Yes, since I began blogging, a lot of my day has suddenly become checking to see what a family of other bloggers are noting, discussing, or blog-a-thonning. Some of these I discover by tracing referrals, the pages from which my blog's visitors come to me. These sometimes take me to interesting blogs in many different languages, some of which link to essays I've written here, and sometimes to places that have reproduced my material in its entirety without my permission: a handy tool. Consequently, I'm reading more than ever, but on a computer screen, which -- like the television screen -- the writings of Wilhelm Reich and his disciples claim are composed of an evil, life-draining energy. Based on how I feel at the end of a day, I suspect these claims are well-founded.

It means checking GreenCine Daily several times a day to see if your latest blog essay has been deemed worthy of a mention, either in "Shorts" or in a topical paragraph of one's own. As one goes back again and again, gradually feeling the weight of the hat in one's hand, one coincidentally accumulates an absurdly long list of other blogs and online articles/essays/editorials that must be read. And it means spending an embarrassingly disproportionate amount of time wondering why one blog got the attention, while that marvelous blog one wrote about Raymond Queneau and Louis Malle's ZAZIE was dropped down a well so deep the splash has yet to be heard.

It also means contending with Blogger on a daily basis. I like to illustrate my blogs and hate it when I finish a blog but can't post it for hours because Blogger's "Add Image" feature is behaving uncooperatively. Many have been the times when a two hour blogging day has turned into a three or four hour one, simply because I want to add a picture. (I couldn't add the picture of Claude Jade I had hoped to use with my closing paragraph.) My time's more valuable than that, or should be.

In a nutshell, then: Blogging means overwork, neurosis, depression, radiation. Plus, as I've griped before, there's no money in it.

Balancing all of this on the opposite scale, of course, is the pleasure of sharing news or expressing oneself to a large number of interested people -- the pleasure of publishing -- instantaneously. This blog also attracts a healthy and dependable daily attendance, for which I'm grateful, though success adds in its own way to the pressure to produce. Last week, our Joe Dante Blog-A-Thon attracted the largest daily attendance Video WatchBlog has ever had: over 1,500 hits. (These Blog-A-Thon things really work. What I don't understand is where those extra 500+ visitors go when there's not a Blog-A-Thon on; another obstacle to sheep-counting at bedtime.)

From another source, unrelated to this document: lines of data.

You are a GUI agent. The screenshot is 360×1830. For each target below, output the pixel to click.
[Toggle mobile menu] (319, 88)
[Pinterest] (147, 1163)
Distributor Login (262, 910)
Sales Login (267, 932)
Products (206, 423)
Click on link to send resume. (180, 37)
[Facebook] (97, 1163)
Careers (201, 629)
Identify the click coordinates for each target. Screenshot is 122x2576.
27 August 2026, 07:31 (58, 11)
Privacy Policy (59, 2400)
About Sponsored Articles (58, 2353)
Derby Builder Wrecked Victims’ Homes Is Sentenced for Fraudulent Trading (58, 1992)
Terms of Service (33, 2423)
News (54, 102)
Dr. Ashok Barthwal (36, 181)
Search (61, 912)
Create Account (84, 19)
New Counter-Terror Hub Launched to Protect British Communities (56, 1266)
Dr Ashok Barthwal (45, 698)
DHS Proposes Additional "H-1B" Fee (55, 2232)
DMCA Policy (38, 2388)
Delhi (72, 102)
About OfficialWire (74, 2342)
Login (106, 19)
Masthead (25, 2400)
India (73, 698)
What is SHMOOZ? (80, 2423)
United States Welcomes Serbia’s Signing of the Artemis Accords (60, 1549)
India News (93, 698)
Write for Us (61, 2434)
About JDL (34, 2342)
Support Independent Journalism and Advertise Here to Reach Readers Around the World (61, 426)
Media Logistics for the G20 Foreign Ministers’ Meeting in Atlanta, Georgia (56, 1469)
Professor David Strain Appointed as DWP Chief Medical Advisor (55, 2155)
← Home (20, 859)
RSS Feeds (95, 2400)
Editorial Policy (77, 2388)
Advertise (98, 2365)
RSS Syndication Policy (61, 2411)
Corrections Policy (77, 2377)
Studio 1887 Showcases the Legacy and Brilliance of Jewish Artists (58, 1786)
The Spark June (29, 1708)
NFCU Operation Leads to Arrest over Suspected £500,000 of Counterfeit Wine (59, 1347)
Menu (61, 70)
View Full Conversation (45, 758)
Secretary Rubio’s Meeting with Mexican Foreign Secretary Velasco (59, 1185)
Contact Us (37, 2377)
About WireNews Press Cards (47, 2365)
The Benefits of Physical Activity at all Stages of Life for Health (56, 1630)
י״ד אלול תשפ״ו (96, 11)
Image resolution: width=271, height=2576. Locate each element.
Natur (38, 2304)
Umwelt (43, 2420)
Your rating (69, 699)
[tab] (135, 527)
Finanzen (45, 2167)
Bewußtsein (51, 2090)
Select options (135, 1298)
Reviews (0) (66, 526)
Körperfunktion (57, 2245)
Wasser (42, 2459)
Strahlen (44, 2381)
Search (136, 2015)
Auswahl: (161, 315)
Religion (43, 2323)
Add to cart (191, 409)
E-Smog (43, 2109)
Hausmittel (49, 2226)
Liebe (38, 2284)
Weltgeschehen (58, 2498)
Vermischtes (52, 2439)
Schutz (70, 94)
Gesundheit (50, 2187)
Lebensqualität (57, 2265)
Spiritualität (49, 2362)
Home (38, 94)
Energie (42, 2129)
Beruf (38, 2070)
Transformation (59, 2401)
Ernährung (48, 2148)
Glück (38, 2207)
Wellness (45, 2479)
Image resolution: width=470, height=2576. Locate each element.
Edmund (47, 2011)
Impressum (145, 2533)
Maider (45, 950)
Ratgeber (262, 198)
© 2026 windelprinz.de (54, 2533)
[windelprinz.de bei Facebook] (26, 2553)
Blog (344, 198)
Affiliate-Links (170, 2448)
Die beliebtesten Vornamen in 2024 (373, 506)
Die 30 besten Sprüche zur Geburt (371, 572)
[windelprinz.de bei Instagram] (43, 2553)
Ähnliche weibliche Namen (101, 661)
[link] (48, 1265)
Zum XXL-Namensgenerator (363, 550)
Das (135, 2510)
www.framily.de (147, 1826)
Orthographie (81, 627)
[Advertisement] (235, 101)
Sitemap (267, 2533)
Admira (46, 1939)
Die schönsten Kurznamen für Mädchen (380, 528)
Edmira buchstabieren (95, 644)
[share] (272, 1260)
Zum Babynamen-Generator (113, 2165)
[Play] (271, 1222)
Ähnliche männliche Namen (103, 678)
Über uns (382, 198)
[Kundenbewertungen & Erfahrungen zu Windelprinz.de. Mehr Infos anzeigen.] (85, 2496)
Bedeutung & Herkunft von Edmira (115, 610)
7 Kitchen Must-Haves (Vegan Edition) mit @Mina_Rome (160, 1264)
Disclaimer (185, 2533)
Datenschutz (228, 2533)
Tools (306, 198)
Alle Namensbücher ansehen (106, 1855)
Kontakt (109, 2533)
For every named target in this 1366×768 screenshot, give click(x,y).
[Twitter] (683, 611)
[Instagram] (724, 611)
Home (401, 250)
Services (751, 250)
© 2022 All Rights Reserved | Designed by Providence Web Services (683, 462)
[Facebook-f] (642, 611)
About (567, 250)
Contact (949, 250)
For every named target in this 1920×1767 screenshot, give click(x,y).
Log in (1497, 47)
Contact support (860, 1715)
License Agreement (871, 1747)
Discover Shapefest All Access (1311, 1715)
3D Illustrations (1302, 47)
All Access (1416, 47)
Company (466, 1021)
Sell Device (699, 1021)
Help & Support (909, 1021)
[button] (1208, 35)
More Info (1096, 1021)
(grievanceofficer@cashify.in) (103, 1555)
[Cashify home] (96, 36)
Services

All of this has been on my mind because I've been feeling the need of late to cut back on my blogging activities, if only to make some serious headway into that new Thomas Pynchon novel. And now, to help gently force the issue, the first of a couple of rather large projects I've invited is now before me, awaiting my complete and immediate engagement. The deadline I've been given is tight, so I expect to be blogging less over the next week or so. I've given you close to a thousand pages of material here to explore more closely in the meantime, so don't be a stranger.

And, yes, naturally, I am very saddened to hear of the passing of the sublime Claude Jade. In the 1980s, a local theater ran the entire Antoine Doinel cycle over four consecutive weeks, and I saw a new chapter each Friday in the late afternoon -- I still think it's the ideal way to approach the series, and it's impossible not to fall in love with Claude Jade during the process. In lieu of what I might have written on this occasion, I commend to you Joe Leydon's tribute at his MovingPictureBlog.